The solid wood floor… is the first item used and is in contact with the platform underneath your hive lifting it off the ground.
(Optional). The Varroa Floor is a visual aid to the condition of your colony… It is placed upon the solid floor with the mesh and removable cover to the rear of the hive (as shown in the picture below). You will need a screwdriver to remove the rear two screws which removes the rear cover, inside you will slide the tray in and out to check the contents that have fallen through the mesh, and returning the cover afterwards to reduce drafts and unwanted visitors from going inside the hive.
Now we have the Boxes and the Top bars… you can if you wish to, add a starter strip of wax into the slot of the top bar prior to inserting the tops bars into the Warre box (Please click the link for a simple short video on YouTube showing how someone has done it) http://www.youtube.com/watch?v=S-oD33LFp7E.
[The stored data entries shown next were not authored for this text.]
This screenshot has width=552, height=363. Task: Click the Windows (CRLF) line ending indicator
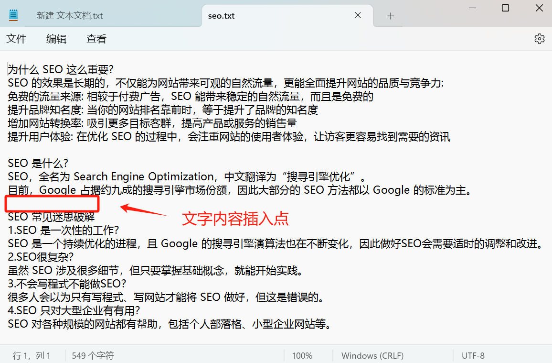[372, 355]
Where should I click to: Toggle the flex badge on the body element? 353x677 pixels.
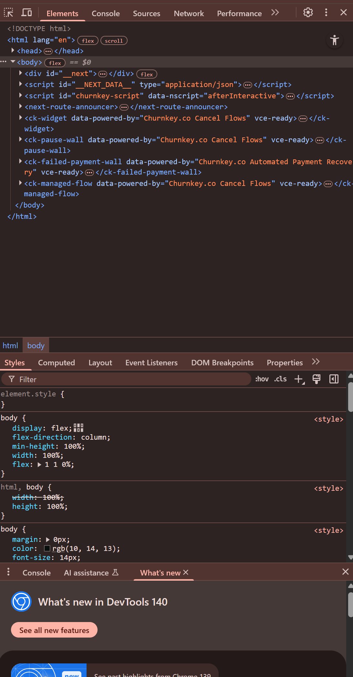tap(55, 63)
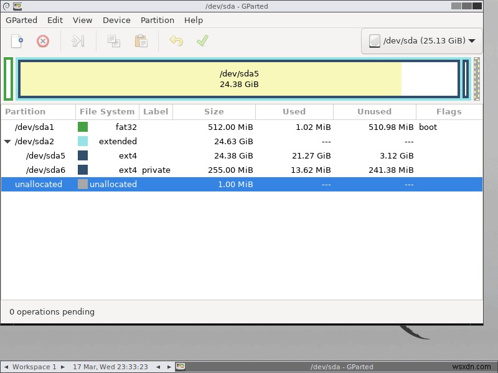Viewport: 498px width, 373px height.
Task: Open the Partition menu
Action: coord(157,20)
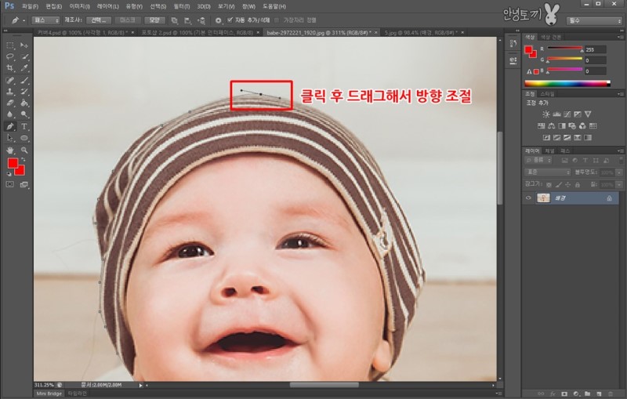This screenshot has width=627, height=399.
Task: Choose the Crop tool
Action: pos(10,68)
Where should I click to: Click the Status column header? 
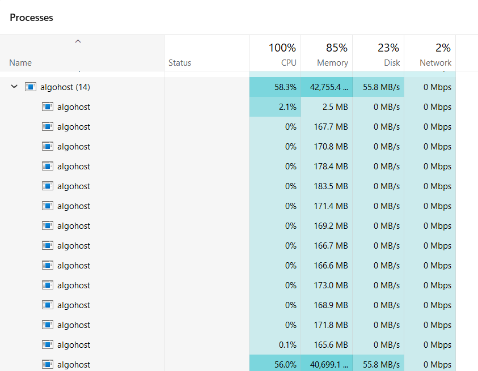[180, 63]
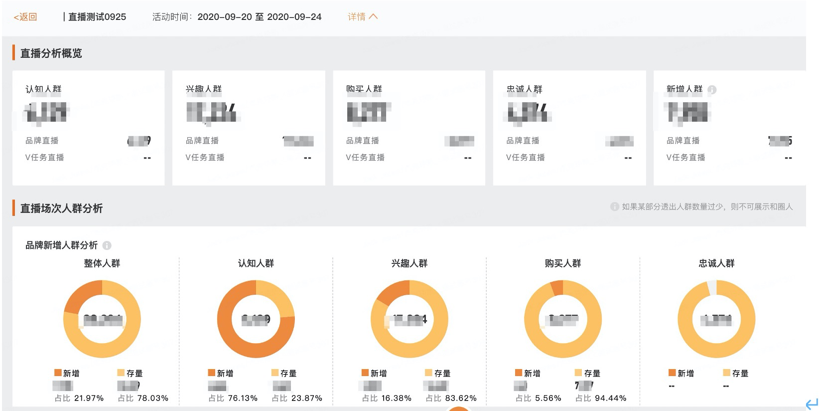Open the 认知人群 overview card

(x=88, y=128)
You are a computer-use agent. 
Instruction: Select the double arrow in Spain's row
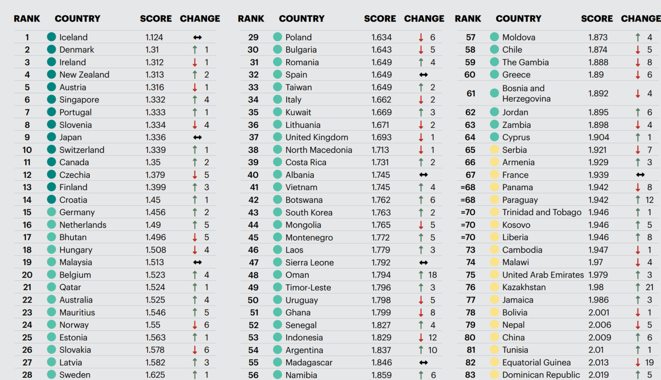pos(423,75)
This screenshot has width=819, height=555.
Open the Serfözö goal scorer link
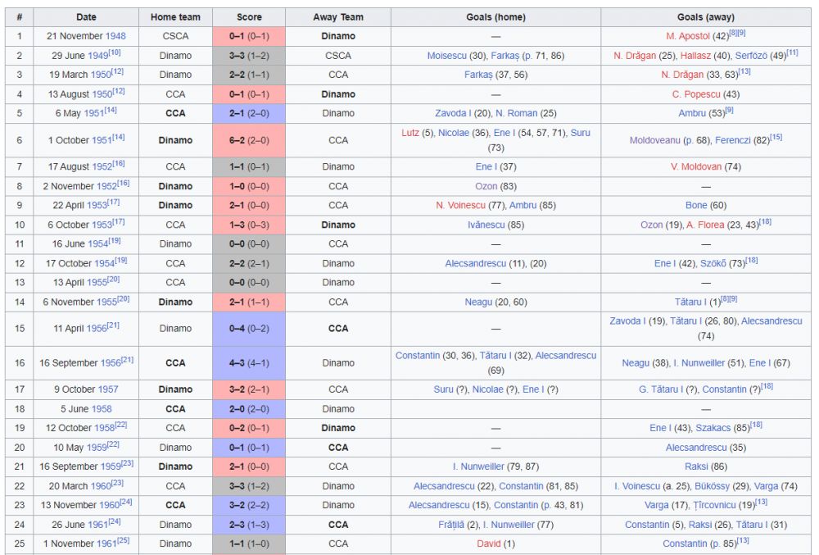click(x=751, y=56)
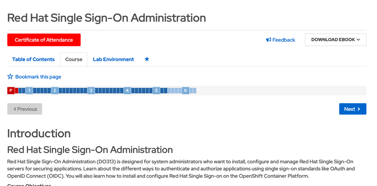Select the Course tab
Screen dimensions: 377x186
pos(74,59)
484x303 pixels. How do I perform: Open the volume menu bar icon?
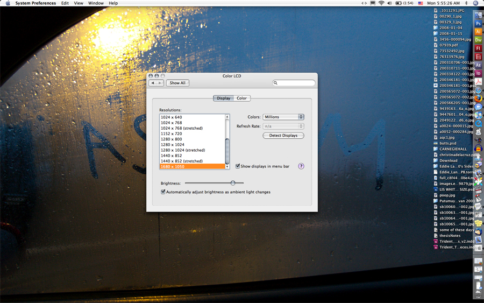(x=389, y=3)
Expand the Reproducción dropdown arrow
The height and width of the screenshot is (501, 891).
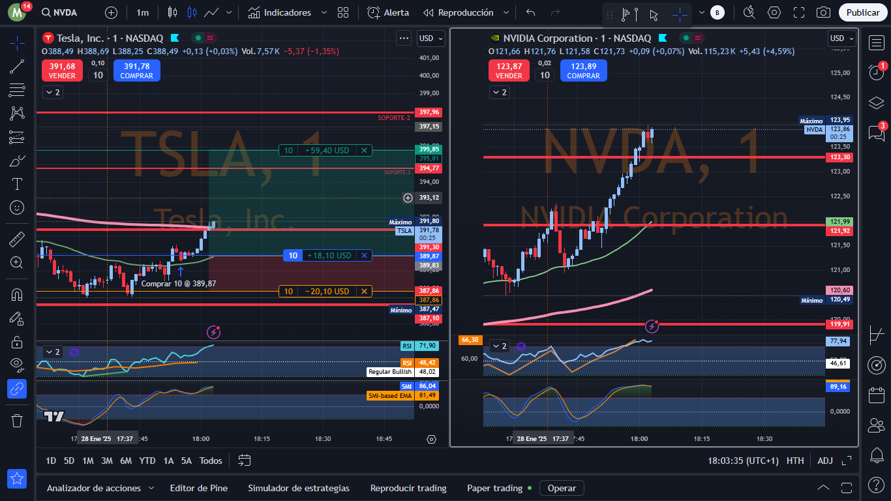507,12
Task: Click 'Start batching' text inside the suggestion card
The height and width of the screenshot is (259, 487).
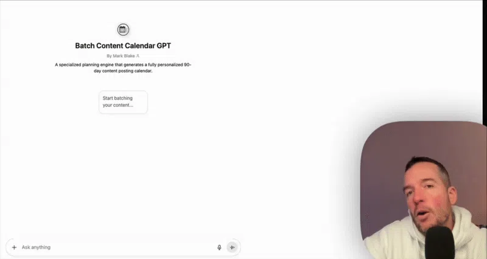Action: pyautogui.click(x=117, y=98)
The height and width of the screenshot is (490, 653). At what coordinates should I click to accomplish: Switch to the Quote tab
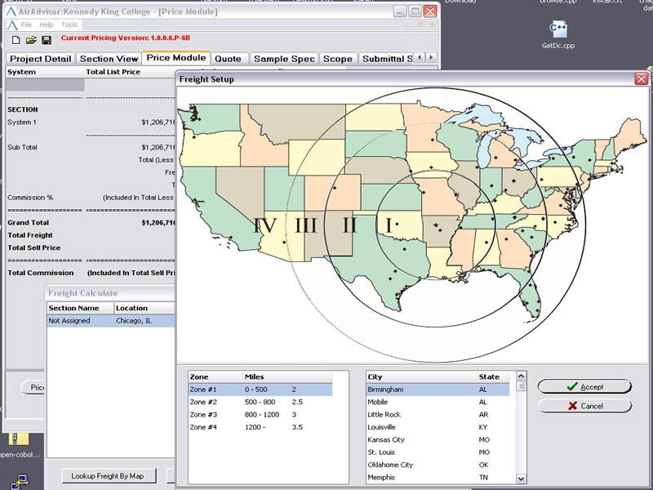tap(228, 59)
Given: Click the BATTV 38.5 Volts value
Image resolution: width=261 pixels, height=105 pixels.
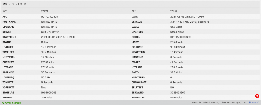Looking at the screenshot, I should (176, 72).
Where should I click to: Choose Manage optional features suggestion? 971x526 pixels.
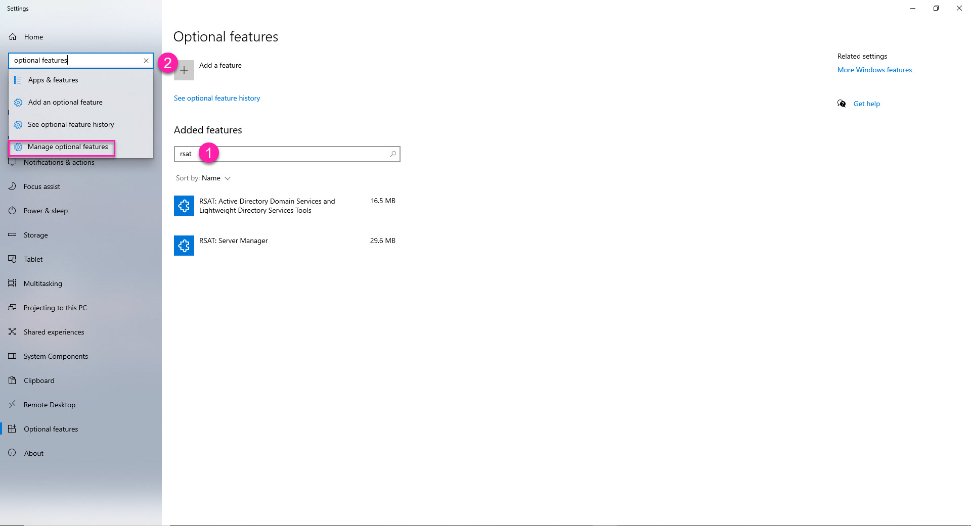pyautogui.click(x=68, y=147)
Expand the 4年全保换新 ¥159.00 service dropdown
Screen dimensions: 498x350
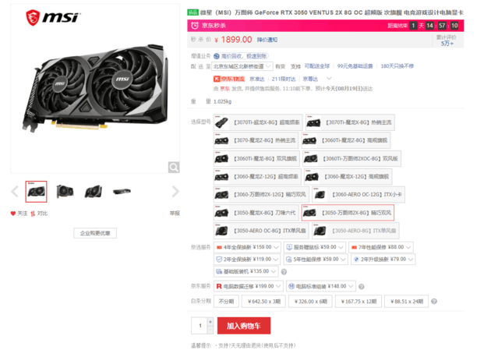pos(247,247)
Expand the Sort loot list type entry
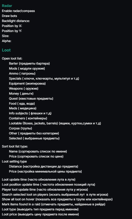 click(15, 147)
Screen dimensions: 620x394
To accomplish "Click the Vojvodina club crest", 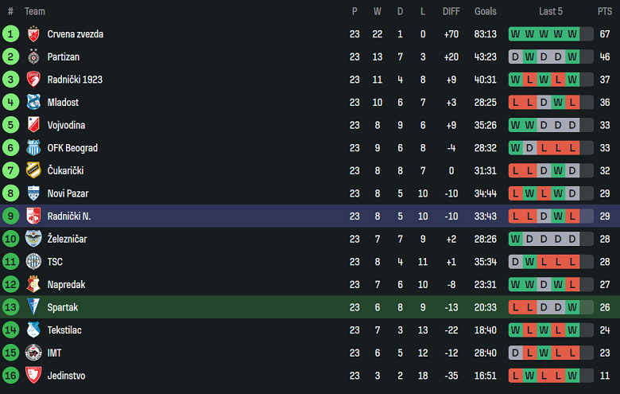I will pos(33,125).
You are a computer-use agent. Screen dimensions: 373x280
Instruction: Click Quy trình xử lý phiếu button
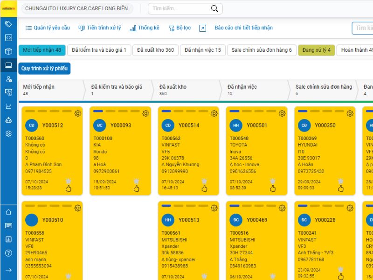44,69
Bee warned… When thinking about adding Wax starter strips. Honey Bees will build their wax comb from these top bars and build downwards attaching it to the side walls of the box. The Wax starter strip is intended as a guide for Honey Bees to build down from. Past experience shows that they do not always build straight comb, sometimes they build across several top bars, this is called “cross comb”. For them, this is perfectly natural and a beautiful sight to see, however, this can be a huge headache when a human needs to perform any health inspections or for removal of honey. The two photos below were from the very same beehive, one box had wax starter strips, the other did not.
When ready, Insert 8 top bars with the slotted side facing down into each box in the metal castellated spacers.
If using windows, please ensure that the windows are not above the entrance of the colony, the windows can be to the rear or to either side of the hive, and we always have a minimum of 2 boxes in situ with more boxes added to the bottom when required.
Next we have the Top bar cloth… This arrives with you oversized and requiring sizing (flour paste). Firstly you need to make a flour paste to add to the Top bar cloth. In the “Bee-keeping for all” book it states
“In order to make the flour paste, mix into a litre of water, four or five soup spoonfuls of wheat flour, or better still rye flour. Boil it while stirring with a spoon until it becomes a thick homogenous paste. It is good to add a small amount of starch to the flour”
The top bar cloth then gets “painted” all over with the paste and left out to dry. Once dry it will stiffen quite nicely and make it easier for you to cut to size (cut just slightly smaller than the top of the top box). When done, place it on top of the top box.
The quilt… lives directly on top of the top bar cloth, with the hessian of the quilt touching the hessian of the top bar cloth. Supplied you will find a bag of Western Red Cedar wood shavings, used to produce your hive. You should empty the contents of wood shavings into the quilt to act as insulation.
Please note, you can also use other materials to act as insulation, such as fleece, hay or straw.
Finally… We arrive at the roof… It is simply placed over the top of the quilt. I tend to not have the sloped face on the same side of the hive entrance, just to eliminate water runoff landing at the entrance onto your ladies (Honey Bees).
We wish you to have many, many years of enjoyment using the Warre hive
Thank you very much for providing a home for some of our wonderful Honey Bees.